» Aim of the task: Check every line of the data below for the string "Studio", and copy the ones that hold it.

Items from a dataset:
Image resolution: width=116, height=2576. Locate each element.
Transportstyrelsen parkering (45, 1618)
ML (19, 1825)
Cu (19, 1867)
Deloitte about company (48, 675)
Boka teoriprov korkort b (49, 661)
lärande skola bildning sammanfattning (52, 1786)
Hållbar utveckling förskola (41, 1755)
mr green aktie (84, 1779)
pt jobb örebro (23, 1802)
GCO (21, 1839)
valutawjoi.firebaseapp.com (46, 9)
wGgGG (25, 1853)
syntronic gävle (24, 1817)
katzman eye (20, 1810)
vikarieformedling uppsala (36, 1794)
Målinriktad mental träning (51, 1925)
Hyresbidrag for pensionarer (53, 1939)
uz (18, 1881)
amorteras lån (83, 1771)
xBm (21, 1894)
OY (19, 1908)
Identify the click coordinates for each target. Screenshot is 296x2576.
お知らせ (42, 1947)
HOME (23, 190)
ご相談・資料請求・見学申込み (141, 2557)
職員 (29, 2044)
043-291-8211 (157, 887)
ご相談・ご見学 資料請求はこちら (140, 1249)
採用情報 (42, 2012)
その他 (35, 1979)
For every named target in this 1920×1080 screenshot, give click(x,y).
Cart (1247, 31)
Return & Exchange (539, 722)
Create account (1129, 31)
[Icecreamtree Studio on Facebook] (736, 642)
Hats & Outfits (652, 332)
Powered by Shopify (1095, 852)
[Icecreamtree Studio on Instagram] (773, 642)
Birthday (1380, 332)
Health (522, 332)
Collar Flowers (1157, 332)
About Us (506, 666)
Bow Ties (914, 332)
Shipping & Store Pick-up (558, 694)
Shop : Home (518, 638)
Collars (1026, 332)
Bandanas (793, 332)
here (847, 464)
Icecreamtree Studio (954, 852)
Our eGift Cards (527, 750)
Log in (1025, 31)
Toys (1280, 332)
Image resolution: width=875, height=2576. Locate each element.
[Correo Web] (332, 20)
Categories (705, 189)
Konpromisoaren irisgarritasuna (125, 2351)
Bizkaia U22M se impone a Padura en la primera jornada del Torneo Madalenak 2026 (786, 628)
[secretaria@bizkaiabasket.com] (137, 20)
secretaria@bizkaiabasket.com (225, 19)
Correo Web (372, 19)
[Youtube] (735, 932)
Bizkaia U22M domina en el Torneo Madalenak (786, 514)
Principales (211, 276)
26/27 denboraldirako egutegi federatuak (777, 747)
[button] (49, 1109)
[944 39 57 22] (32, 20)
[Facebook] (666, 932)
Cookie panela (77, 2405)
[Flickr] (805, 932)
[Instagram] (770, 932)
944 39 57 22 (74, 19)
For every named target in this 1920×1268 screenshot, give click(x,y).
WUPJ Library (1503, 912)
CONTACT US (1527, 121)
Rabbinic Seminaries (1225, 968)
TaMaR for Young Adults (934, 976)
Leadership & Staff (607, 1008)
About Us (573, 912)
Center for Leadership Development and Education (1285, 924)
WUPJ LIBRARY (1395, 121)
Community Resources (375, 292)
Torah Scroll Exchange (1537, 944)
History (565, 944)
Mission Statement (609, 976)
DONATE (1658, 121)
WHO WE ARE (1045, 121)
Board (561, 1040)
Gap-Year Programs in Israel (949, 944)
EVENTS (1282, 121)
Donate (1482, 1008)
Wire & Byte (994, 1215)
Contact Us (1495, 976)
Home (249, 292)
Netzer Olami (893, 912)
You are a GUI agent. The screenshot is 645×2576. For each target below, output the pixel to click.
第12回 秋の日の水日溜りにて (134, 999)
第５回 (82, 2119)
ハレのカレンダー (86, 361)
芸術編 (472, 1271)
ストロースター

» Final answer:
[Icecreamtree Studio on Facebook] (736, 642)
[Icecreamtree Studio on Instagram] (773, 642)
Icecreamtree Studio (954, 852)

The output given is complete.